What this task involves | Set down every line from the one with "Click the calendar icon in the period field" to the end of the entries, both ends included, exactly as it reads and without pictures.

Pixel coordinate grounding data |
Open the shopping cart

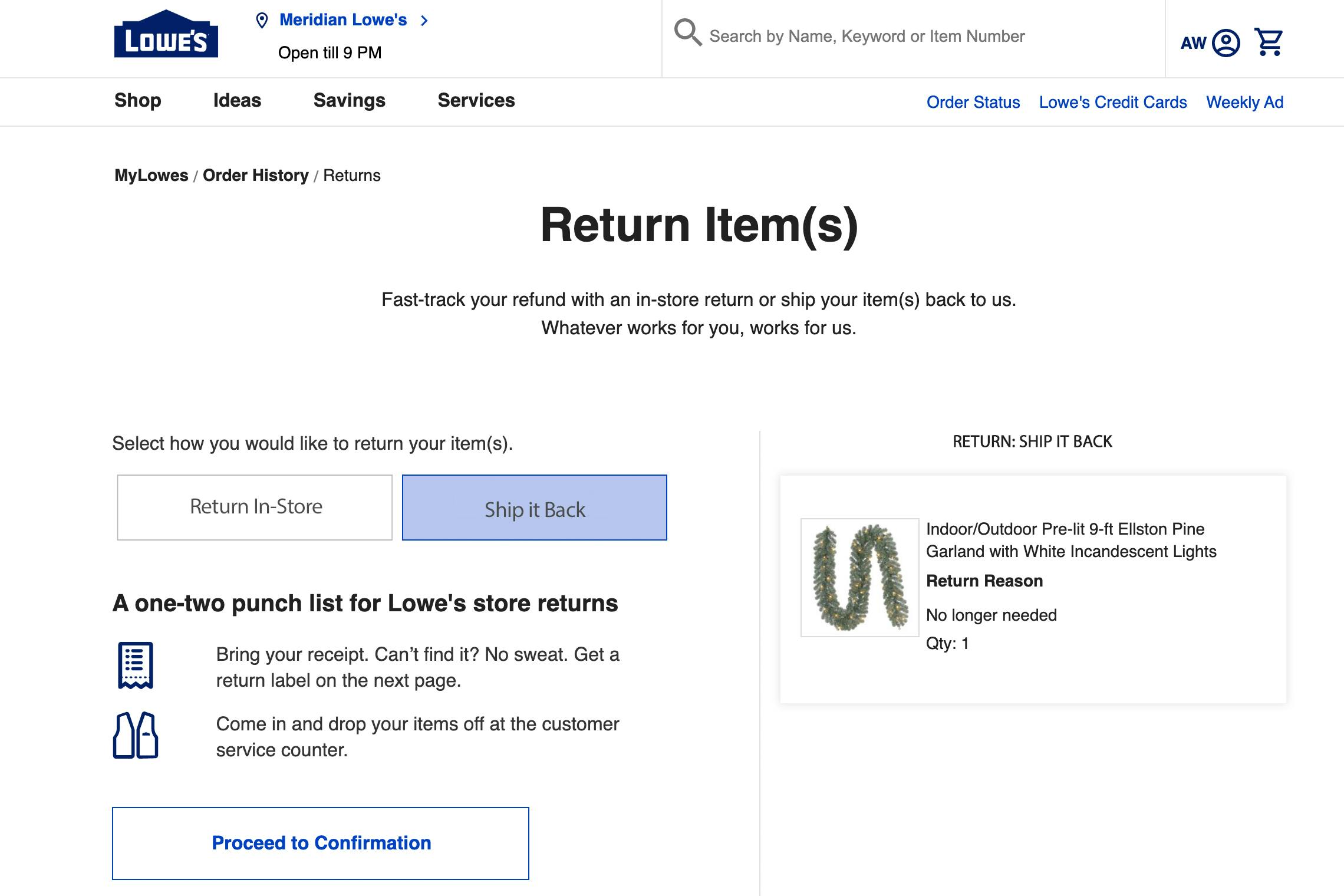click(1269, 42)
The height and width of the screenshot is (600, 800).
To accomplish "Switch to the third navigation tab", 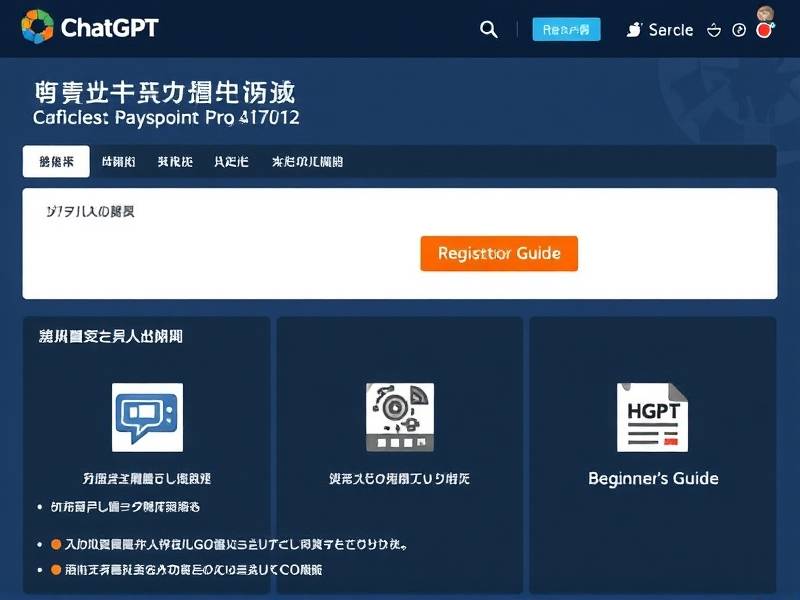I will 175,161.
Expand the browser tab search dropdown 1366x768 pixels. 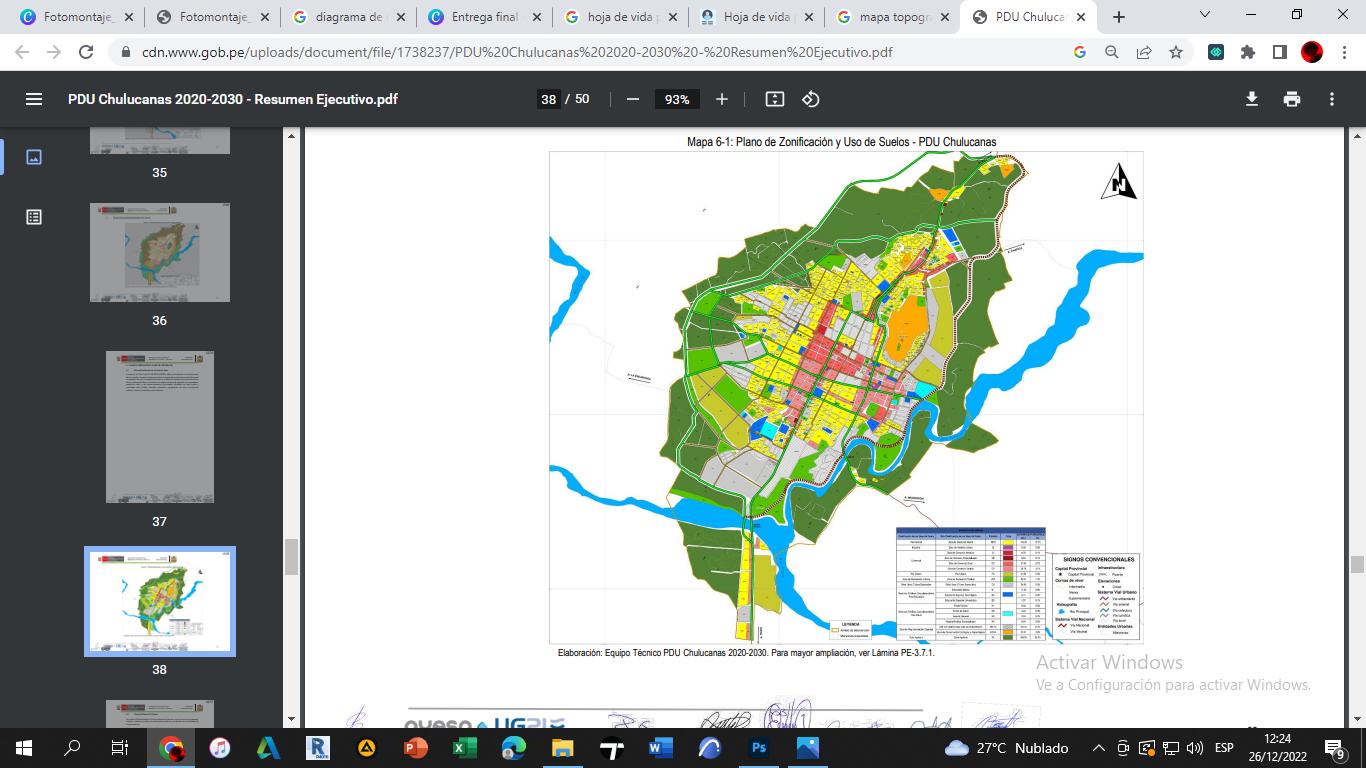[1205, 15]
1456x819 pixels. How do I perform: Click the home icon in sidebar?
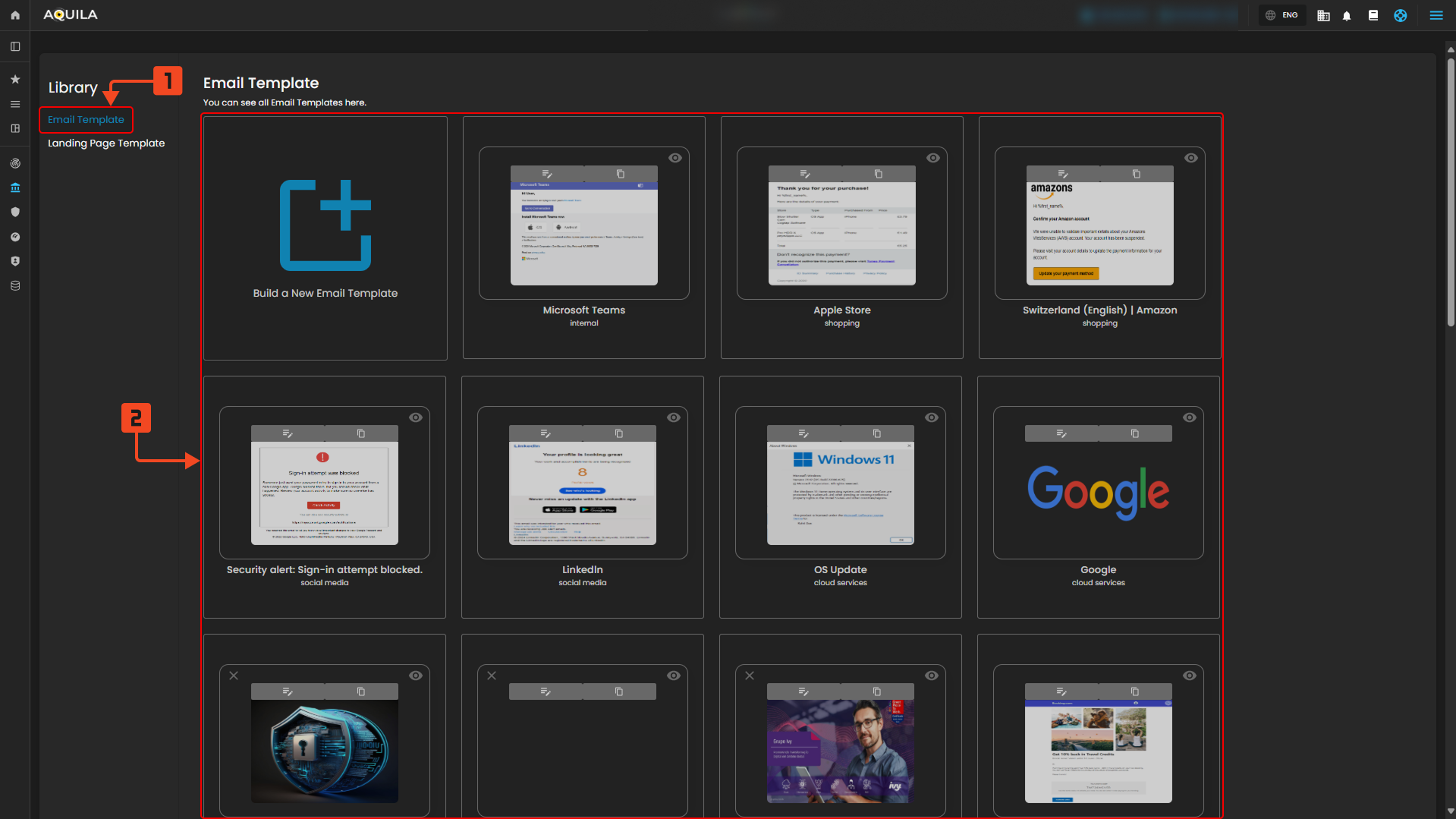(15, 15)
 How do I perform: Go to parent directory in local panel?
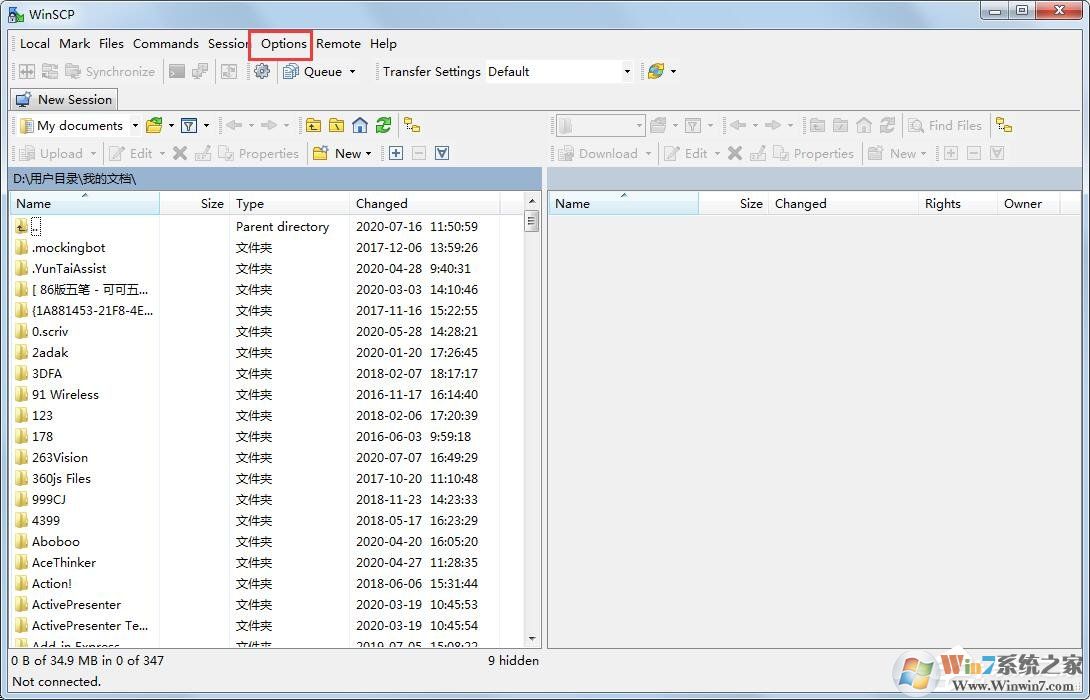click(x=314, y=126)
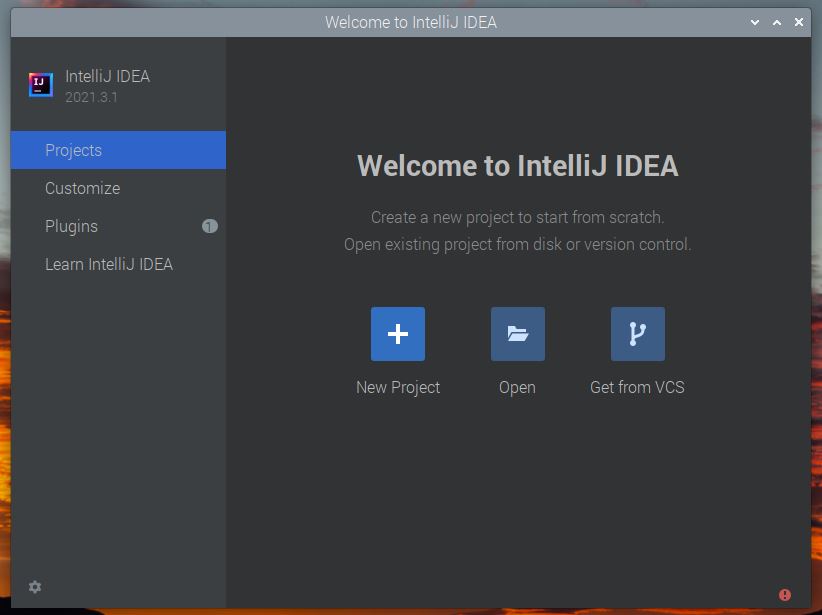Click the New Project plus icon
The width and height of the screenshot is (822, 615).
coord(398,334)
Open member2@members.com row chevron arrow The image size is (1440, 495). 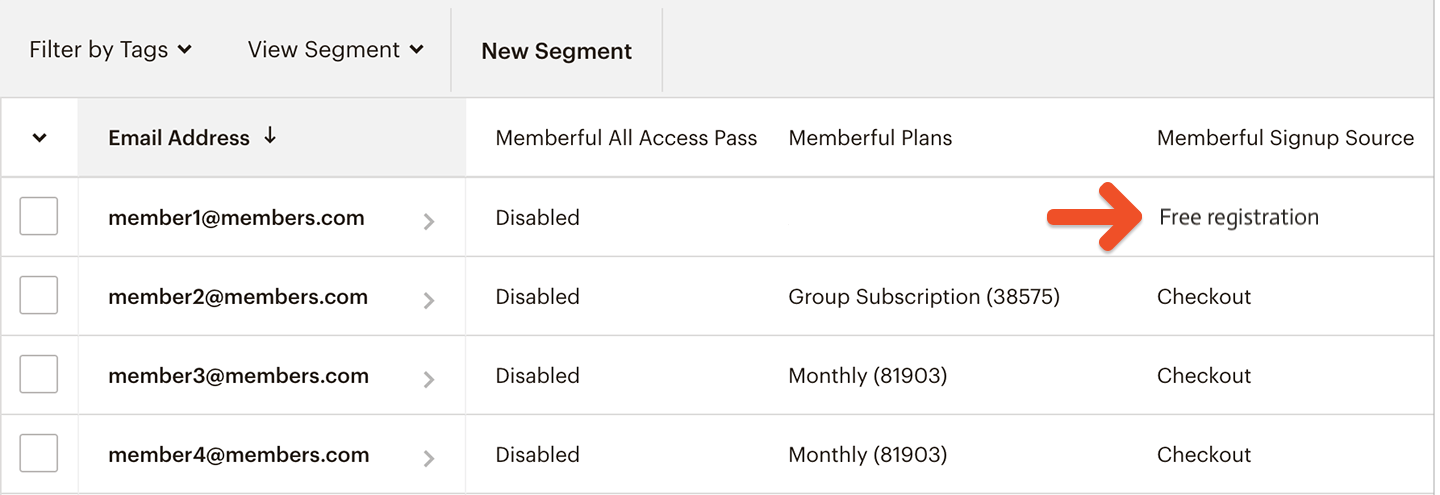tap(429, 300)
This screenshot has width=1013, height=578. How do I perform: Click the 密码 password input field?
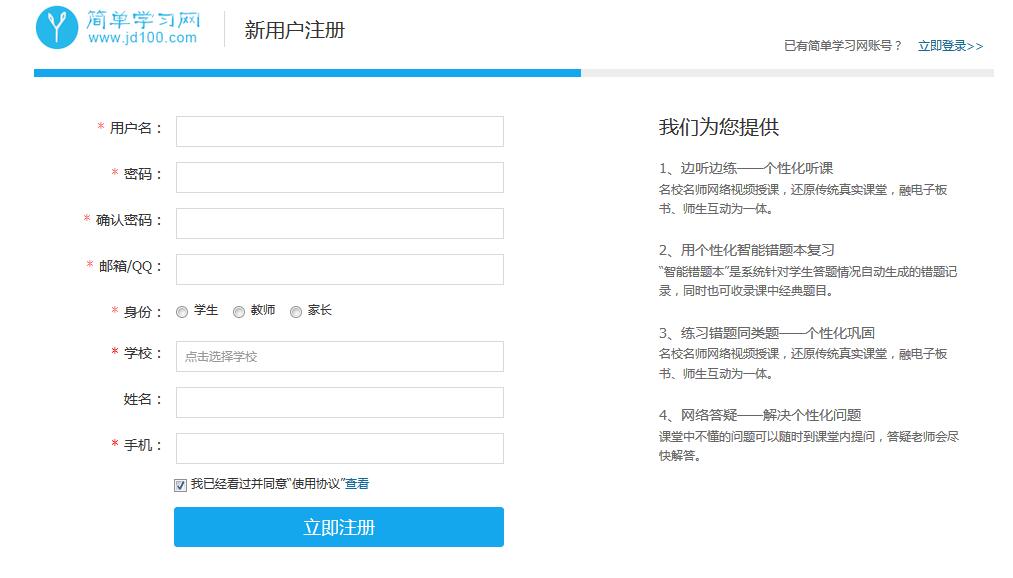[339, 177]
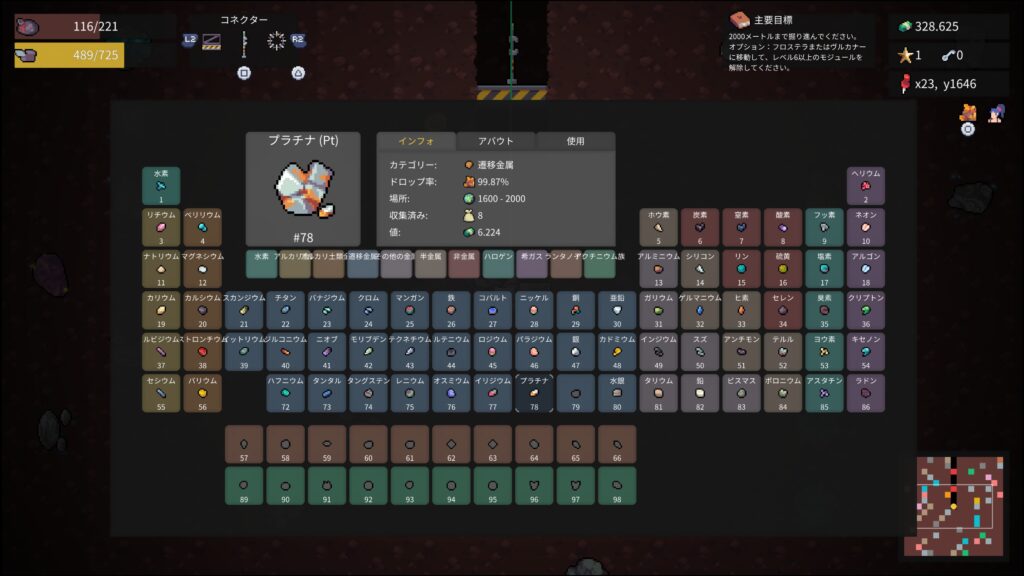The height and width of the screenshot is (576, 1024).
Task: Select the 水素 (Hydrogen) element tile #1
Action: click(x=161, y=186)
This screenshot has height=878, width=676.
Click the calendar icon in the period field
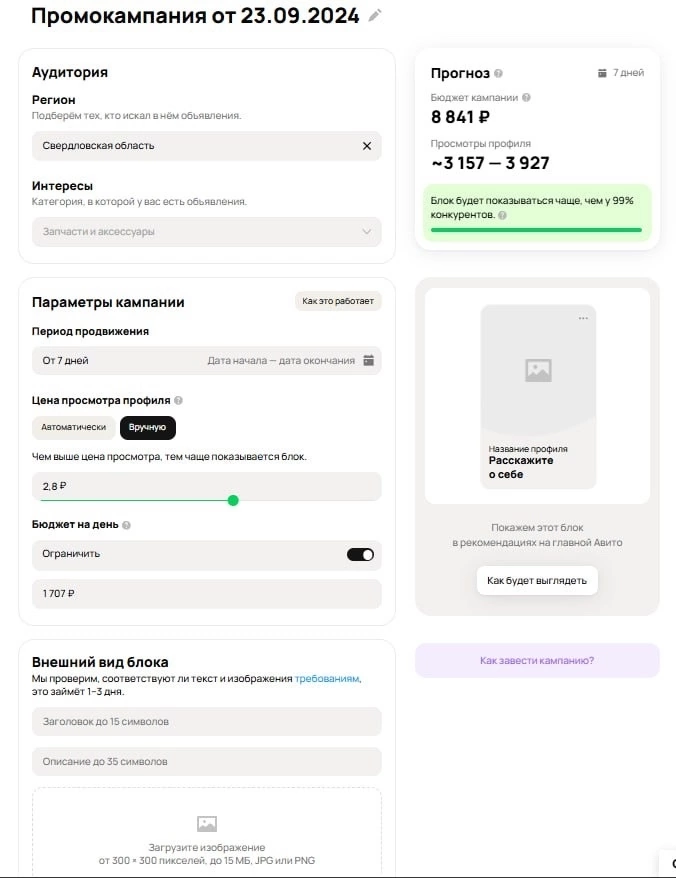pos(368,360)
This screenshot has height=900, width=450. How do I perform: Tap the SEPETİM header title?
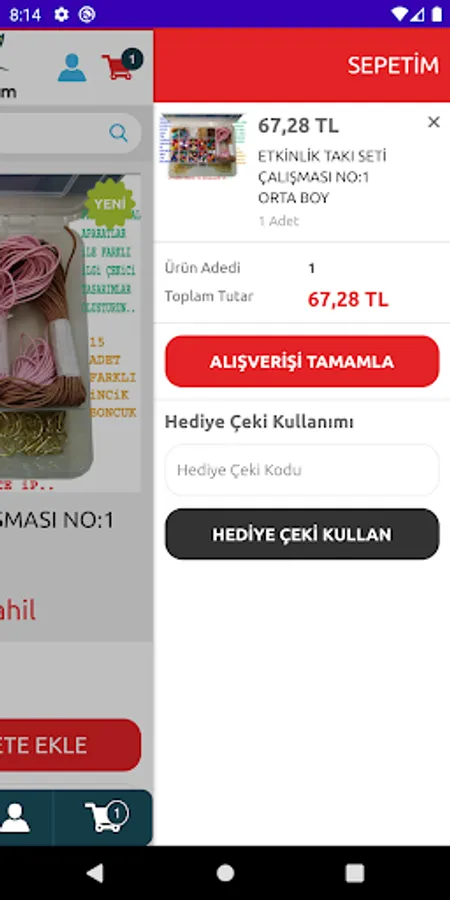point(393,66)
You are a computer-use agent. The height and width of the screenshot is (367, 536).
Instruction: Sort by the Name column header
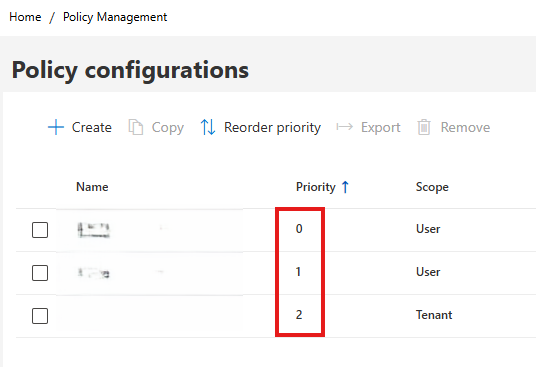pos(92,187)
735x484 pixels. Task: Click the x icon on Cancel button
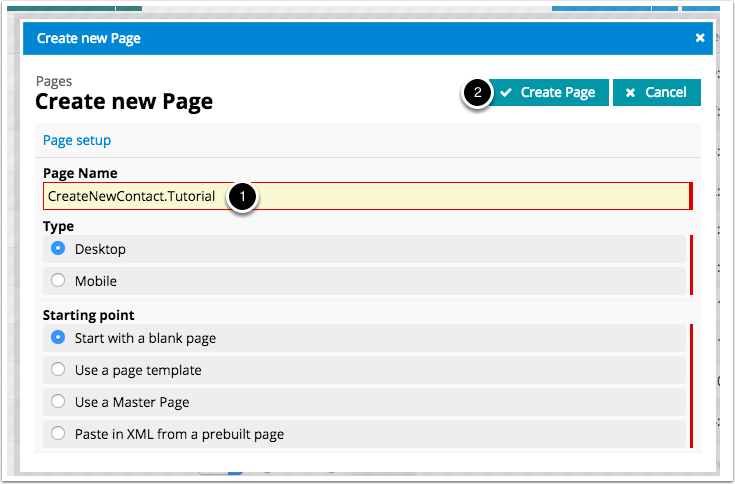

Solution to this problem |
Click the calendar icon in the period field
pos(368,360)
This screenshot has height=900, width=450. How do I perform: Tap the SEPETİM header title?
point(393,66)
You are a computer-use agent. The height and width of the screenshot is (367, 536).
Instruction: Sort by the Name column header
pos(92,187)
735x484 pixels. Task: Click the x icon on Cancel button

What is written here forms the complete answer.